[To-do list]
[a] Reproduce verbatim the passage of the bookshop essay between "But he was in" and "a paying adult.", inclusive.
[b] Extend the bookshop essay past its final sentence with the passage that would come next.

[Extract provided]
(begin)

I was about 15, missing my father's ability to tactfully lead me to books I'd never heard of but discovered were just what I'd needed. (My father's book-buying habits resembled his approach to household shopping: just as, given a list of dals and masalas, he would return with figs and biscuits, so would he ignore plumbers' bills in favour of buying a set of books on The History of the World.)
 
But he was in Delhi, and I was making an undeclared trip to a bookstore in Kolkata where I was terrified that the attendants would sneer at me.
 
It began badly, with the lady at the counter suggesting the What Katy Did books. My diffidence disappeared in the face of what I saw as a slight. "Oh, I've read all of those ages ago""when I was small," I said loftily. She didn't allow even the flicker of a smile to cross her face.
 
Instead she led me deftly into a discussion of reading, cross-examined me subtly, and produced Harper Lee's To Kill a Mockingbird with expert judgement. I still have my copy; ragged, dog-eared, sadly tatty, but then it's the first book I devoured as a paying adult.
 
It gave me my first real sense of what a bookshop could be. Stuart Brent, who ran a legendary Chicago bookshop, wrote of his trade: "Why did people come, often far out of their way and at considerable inconvenience?
 
There was nothing there but the books and me""and a great deal of talk. But some need must have been filled""by moving people to take notice of themselves, forcing them to think about what they were reading or what they were listening to."
 
In Delhi, my custom is divided between Khan Market's venerable Bahrisons and The Bookshop, Vasant Vihar's Fact and Fiction, Hauz Khas' Midlands, Connaught Place's Bookworm, a smattering of speciality shops, and the Sunday book bazaar at Daryaganj's pavement markets.
 
The news that one of these landmarks is tottering is more than disquieting. When The Bookshop closes its doors in Khan Market (the Jorbagh branch will survive, though), as it anticipates it will sometime next year, it will end a conversation that's been in progress for over 20 years.
 
John Usher wrote in The Hound on the closing of bookshops: "Thus, we come to the twilight of the age of books; to the closing of the mind; to the pitiful end of the quest for knowledge""and stare into the cold abyss of night."
 
There's always a story, sometimes a veritable novel, behind a bookshop. (The ones that are set up with enthusiasm but limited knowledge are very short stories; miniature tragedies restricted to the space of farce.)

(end)

[Records]
(begin)

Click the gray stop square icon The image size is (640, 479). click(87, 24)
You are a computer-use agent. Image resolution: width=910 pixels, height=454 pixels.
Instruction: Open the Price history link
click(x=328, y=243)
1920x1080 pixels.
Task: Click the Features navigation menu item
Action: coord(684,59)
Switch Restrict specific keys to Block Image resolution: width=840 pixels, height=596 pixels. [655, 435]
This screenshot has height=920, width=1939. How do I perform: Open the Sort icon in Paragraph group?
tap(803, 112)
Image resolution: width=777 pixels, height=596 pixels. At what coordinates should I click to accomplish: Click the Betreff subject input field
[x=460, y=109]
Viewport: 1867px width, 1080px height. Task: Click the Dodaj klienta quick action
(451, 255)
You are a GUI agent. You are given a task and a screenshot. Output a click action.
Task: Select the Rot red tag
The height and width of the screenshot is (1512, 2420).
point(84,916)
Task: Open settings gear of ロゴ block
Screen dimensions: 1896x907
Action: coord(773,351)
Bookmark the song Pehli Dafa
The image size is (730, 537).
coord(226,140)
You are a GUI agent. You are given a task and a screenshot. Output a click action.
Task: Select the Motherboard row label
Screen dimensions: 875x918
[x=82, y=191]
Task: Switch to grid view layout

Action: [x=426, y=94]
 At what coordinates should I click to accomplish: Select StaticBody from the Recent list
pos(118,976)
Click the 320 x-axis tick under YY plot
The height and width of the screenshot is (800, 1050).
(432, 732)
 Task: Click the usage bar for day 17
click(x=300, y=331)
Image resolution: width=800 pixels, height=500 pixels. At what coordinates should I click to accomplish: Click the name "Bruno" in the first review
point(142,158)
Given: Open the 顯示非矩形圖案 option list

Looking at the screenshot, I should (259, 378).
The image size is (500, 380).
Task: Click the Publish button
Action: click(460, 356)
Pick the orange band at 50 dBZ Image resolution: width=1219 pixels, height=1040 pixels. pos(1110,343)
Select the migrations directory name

(end)

[Answers for the tasks]
[a]
But he was in Delhi, and I was making an undeclared trip to a bookstore in Kolkata where I was terrified that the attendants would sneer at me.
 
It began badly, with the lady at the counter suggesting the What Katy Did books. My diffidence disappeared in the face of what I saw as a slight. "Oh, I've read all of those ages ago""when I was small," I said loftily. She didn't allow even the flicker of a smile to cross her face.
 
Instead she led me deftly into a discussion of reading, cross-examined me subtly, and produced Harper Lee's To Kill a Mockingbird with expert judgement. I still have my copy; ragged, dog-eared, sadly tatty, but then it's the first book I devoured as a paying adult.

[b]
 
Bahrisons, in the same market as The Bookshop, for instance, was set up by Balraj Bahri Malhotra with Rs 800, raised by selling his wife's jewellery in the bleak post-Partition years.
 
K D Singh's Bookshop was set up in Jorbagh in part to stymie potential competition for the next-door delicatessen, Steakhouse. Along with cold cuts, Steakhouse in the 1960s sold books over the counter.
 
Says K D Singh, "Love Story, The Godfather, Deliverance, Crichton's The Secret of Santa Vittoria, Gay Talese's Honour Thy Father, anything by Arthur Hailey, Irving Wallace""these did well.
 
The sales of even those few books would cover the expenses, rents and salaries""about Rs 300 for rent, and Rs 250 a month for salaries!"
 
Most books were priced under ten rupees, and KD remembers telling publishers: "Nobody's going to buy a book for more than ten rupees. Keep it at nine rupees seventy five paise." A rent-related lawsuit is what's forcing The Bookshop to down shutters in Khan Market.
 
Like the Bookworm and Fact & Fiction, the USP of The Bookshop for readers is simple: the people who work there know and love books.
 
In Bombay, the legendary T N Shanbag has run his bookshop for over 55 years on the same principle: whether it's Carducci or Booth Tarkington that you want, someone will be able to discuss their works with you at The Strand.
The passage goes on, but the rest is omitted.